> _Available records_:
########
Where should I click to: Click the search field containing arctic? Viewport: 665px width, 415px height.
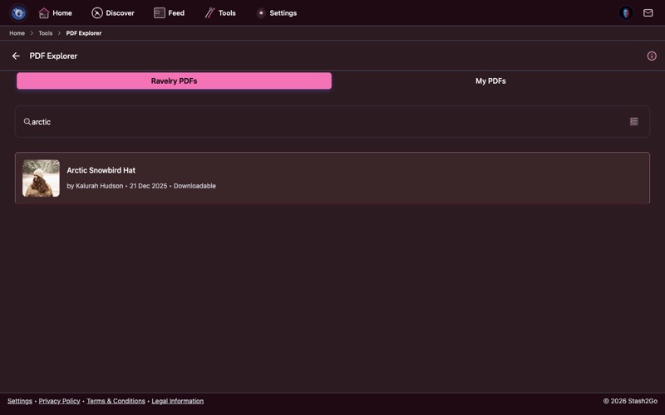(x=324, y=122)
########
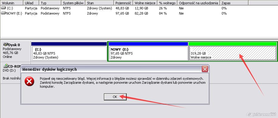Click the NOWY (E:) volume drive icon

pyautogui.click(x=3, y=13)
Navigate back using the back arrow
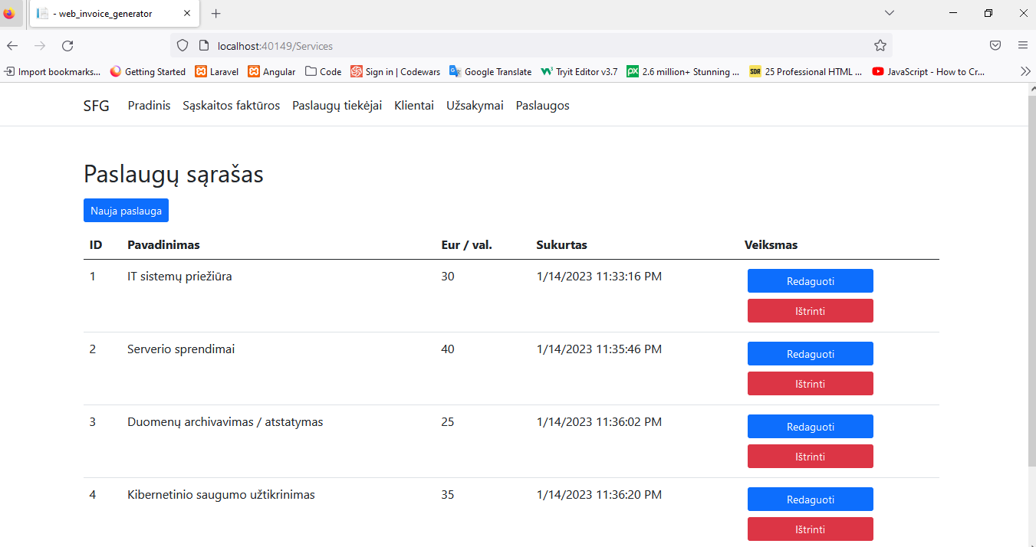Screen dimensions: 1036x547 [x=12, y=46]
########
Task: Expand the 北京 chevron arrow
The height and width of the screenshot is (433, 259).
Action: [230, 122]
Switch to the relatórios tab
########
> _Task requirements_: An exact copy of the lines above, from the one containing "The height and" down to the one containing "Switch to the relatórios tab" and including both, is the whole answer; retype it and nothing else.

> _Exercise solution_:
The height and width of the screenshot is (433, 259).
Action: [230, 122]
Switch to the relatórios tab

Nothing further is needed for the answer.